Na perspectiva de Rosado Nunes, na tentativa de desconstruir o determinismo biológico, o pensamento feminista encontrou na religião um de seus principais adversários, uma vez que as religiões trazem de maneira explícita ou implícita em sua prática institucional e histórica, uma visão antropológica que estabelece e delimita os papéis masculinos e femininos. O fundamento dessa visão, segundo a autora, encontra-se em uma ordem não humana, não histórica, e, portanto, imutável e indiscutível, tomando a forma de dogmas. Reflexos das sociedades nas quais emergiram, as religiões espelham sua ordem de valores, que reproduzem em seu discurso, sob o manto da revelação divina. Por isso, o lugar reservado às mulheres, conforme essa autora, no discurso e na prática religiosa não foi, e freqüentemente ainda não é, dos mais felizes (Rosado-Nunes, 2005, p. 364).
Já Eliane Moura da Silva (2006) considera o poder das mulheres dentro das igrejas algo real e concreto. Para a autora, os ministérios femininos e as atividades congregacionais, ao mesmo tempo em que servem para segregar as mulheres, também desencadeiam formas alternativas de poder institucional, além de apoio emocional e material mútuo encontrados no espaço que a autora denomina de “comunidades de sexos”. Além disso, as mensagens religiosas desempenham uma função pragmática, por meio das conversões e da reforma dos papéis de gênero, melhoram o convívio dentro do núcleo familiar. Diante das constantes pressões sofridas em torno das diferentes funções e papéis sociais que devem desempenhar enquanto mães, esposas, trabalhadoras, donas de casa e cidadãs, muitas mulheres “optam” por envolver-se em comunidades religiosas tendo-as como fortes elementos de apoio (Silva, 2006: 22).
Ao estabelecer um diálogo entre gênero e religião Sandra Duarte de Souza (2006) observou que a ascensão pública das mulheres representa uma ameaça, principalmente, no caso das organizações religiosas, onde tem sido cada vez mais crescente a participação das mulheres nas esferas de poder institucional. Ao considerar o caso do “protestantismo histórico”, a autora verificou a presença feminina em lugares anteriormente ocupados somente por homens, como é o caso dos seminários e das faculdades de teologia, bem como a crescente participação feminina em postos antes exclusivamente masculinos, como a posição de bispas, pastoras, presbíteras e diaconisas. Para essa autora, tais mudanças, ainda que lentas, evidenciam um processo de ruptura com a concentração androcêntrica do poder na sociedade (Souza, 2006: 34).
Semelhante tendência foi observada por Maria das Dores Campos Machado (2005) para o caso dos pentecostais. Em análise das principais transformações ocorridas nos últimos 15 anos no sistema de gênero hegemônico no pentecostalismo, a autora demonstra que ocorreram inúmeras transformações nas representações e relações de gênero nesse grupo religioso, com avanços, principalmente, na esfera social, pois a mulher pentecostal ampliou sua participação tanto na igreja como nas atividades políticas por incentivo de suas instituições – ainda que tais atividades fossem, em parte, controladas pelos homens.

§ Lista de tarefas:
A – Como fica em inglês a frase "Semelhante tendência foi observada por Maria das Dores Campos Machado (2005) para o caso dos pentecostais.", do trecho sobre gênero e religião?
B – Cite, sem alterar nada, a parte do trecho sobre gênero e religião que começa nas palavras "Na perspectiva de" e termina depois de "2005, p. 364).".

§ Lista do material:
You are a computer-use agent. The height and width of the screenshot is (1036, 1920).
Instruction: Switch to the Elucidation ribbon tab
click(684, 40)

...

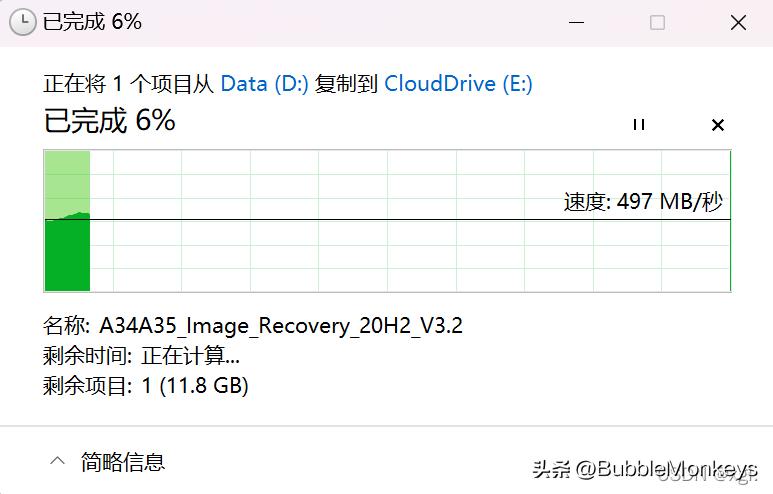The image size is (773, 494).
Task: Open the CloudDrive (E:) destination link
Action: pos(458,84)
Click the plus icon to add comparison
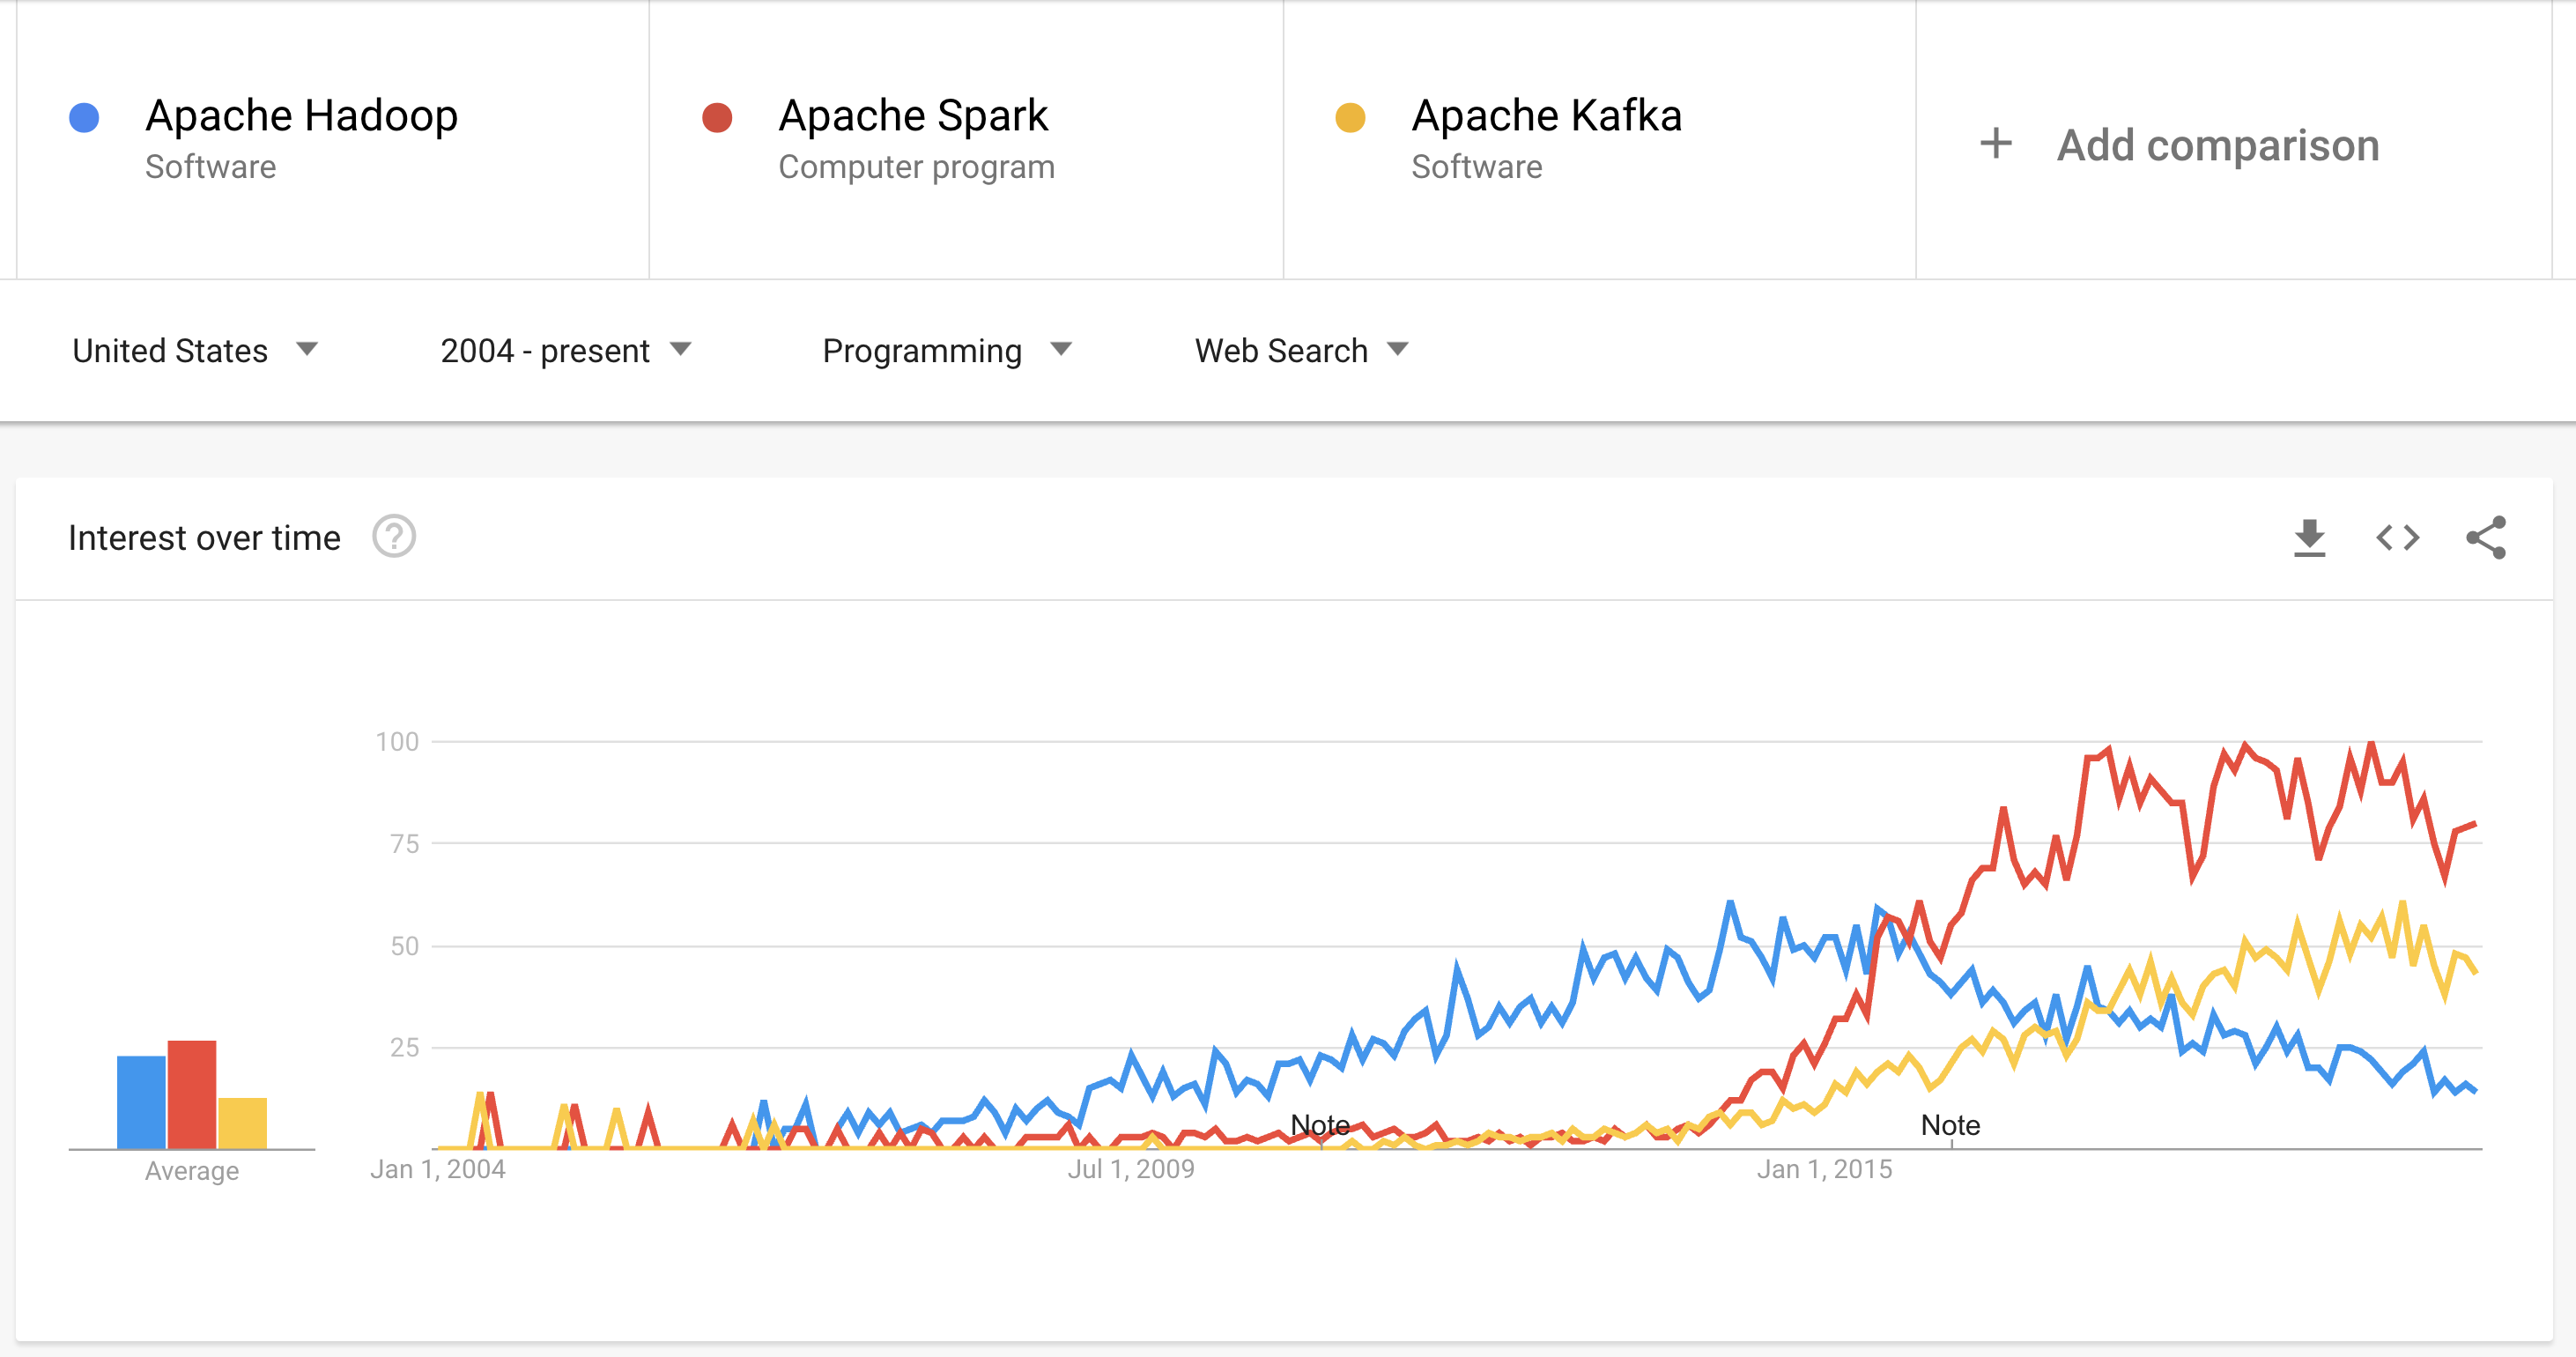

§ Respostas por tarefa:
A – A similar trend was observed by Maria das Dores Campos Machado (2005) in the case of the Pentecostals.

B –
Na perspectiva de Rosado Nunes, na tentativa de desconstruir o determinismo biológico, o pensamento feminista encontrou na religião um de seus principais adversários, uma vez que as religiões trazem de maneira explícita ou implícita em sua prática institucional e histórica, uma visão antropológica que estabelece e delimita os papéis masculinos e femininos. O fundamento dessa visão, segundo a autora, encontra-se em uma ordem não humana, não histórica, e, portanto, imutável e indiscutível, tomando a forma de dogmas. Reflexos das sociedades nas quais emergiram, as religiões espelham sua ordem de valores, que reproduzem em seu discurso, sob o manto da revelação divina. Por isso, o lugar reservado às mulheres, conforme essa autora, no discurso e na prática religiosa não foi, e freqüentemente ainda não é, dos mais felizes (Rosado-Nunes, 2005, p. 364).